The publisher couldn’t collate data more than weekly or monthly because it worked with more than a dozen programmatic partners, each with their own user interfaces, which supplied ads across Turner’s multiple sites – from CNN to Bleacher Report to Adult Swim. So Turner couldn’t respond to its own data until well after a trend was in motion.

But since Turner brought on Staq, which simplifies programmatic revenue analytics, in November 2015, it has looked at data daily.

“Finding out how well we did for the inauguration for desktop display, video and mobile app would take us hours,” said Gerry Dorsainvil, senior digital strategic planning manager at Turner. “Now it takes two minutes.”

Turner’s revenue analytics team can quickly pull up and analyze CPM trends and pass on that information to direct and programmatic teams, which helps those teams make decisions more quickly.
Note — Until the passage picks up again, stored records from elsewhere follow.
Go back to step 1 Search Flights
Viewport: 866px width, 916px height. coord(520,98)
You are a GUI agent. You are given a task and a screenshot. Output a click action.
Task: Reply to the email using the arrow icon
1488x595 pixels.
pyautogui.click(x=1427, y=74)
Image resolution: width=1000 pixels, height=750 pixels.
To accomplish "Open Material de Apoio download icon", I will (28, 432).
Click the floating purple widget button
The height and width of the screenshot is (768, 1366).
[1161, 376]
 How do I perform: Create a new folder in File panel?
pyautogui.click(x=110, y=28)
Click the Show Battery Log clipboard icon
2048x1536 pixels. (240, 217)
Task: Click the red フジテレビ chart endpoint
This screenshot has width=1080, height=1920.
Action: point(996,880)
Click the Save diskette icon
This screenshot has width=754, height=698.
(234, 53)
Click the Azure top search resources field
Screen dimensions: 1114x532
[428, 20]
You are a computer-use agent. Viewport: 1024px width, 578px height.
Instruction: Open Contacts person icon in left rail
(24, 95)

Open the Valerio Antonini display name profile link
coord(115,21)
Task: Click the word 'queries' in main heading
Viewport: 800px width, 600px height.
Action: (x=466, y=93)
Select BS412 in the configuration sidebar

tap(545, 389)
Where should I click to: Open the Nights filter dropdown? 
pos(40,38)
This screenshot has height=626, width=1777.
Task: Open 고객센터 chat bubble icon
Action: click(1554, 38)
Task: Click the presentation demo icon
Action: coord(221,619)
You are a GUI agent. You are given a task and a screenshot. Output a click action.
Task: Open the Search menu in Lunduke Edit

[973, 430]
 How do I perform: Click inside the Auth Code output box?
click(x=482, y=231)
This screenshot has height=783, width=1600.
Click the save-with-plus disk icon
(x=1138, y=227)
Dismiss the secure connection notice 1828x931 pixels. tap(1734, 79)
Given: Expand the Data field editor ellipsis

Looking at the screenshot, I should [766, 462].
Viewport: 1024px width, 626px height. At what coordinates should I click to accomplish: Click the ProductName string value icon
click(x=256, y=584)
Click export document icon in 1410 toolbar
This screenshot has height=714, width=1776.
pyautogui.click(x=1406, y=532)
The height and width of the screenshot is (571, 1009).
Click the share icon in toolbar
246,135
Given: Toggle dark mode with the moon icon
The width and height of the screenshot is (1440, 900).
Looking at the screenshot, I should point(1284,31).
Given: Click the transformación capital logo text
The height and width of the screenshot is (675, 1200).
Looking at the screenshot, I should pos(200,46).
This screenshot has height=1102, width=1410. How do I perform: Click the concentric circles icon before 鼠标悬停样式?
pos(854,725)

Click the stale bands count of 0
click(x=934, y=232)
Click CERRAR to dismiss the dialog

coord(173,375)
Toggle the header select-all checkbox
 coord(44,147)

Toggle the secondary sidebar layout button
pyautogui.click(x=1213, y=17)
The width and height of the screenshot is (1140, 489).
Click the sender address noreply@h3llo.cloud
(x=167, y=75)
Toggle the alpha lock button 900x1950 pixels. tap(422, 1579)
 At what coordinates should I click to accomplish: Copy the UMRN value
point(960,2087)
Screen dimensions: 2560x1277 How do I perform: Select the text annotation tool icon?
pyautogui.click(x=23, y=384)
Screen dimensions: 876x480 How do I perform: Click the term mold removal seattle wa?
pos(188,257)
One benefit for its direct sales team is that it can make its pricing more dynamic, especially in video.

“We’ve been in the practice of pointing to the programmatic market to understand our CPM pricing,” Dorsainvil said, especially in the supply-constrained video market. “If the programmatic video CPM is closing at a higher CPM [than direct], we may need to bring up the rate card, because the market is saying they are willing to pay more.”

Turner is also using Staq to analyze performance across different video delivery mediums, like on-demand or over-the-top, and different ad formats like midroll. How each area performs informs strategic decisions about where Turner will focus its growth efforts.

And Staq has given salespeople more data to inform conversations with advertisers who may already be spending programmatically with Turner.

“Programmatic is a black hole. There are hundreds of thousands of advertisers spending with us,” Dorsainvil said. “Before Staq, no one understood what advertisers were spending, and there would be issues with naming conventions.”

Now, names of advertisers across different platforms are automatically combined into a single, holistic view. And whenever a new question pops up from the direct or programmatic teams, Turner’s revenue analytics team is more likely to be able to answer it.

“There are a lot of questions coming in we couldn’t give answers to before,” Dorsainvil said. “Now the answer is sure, just give me five minutes.”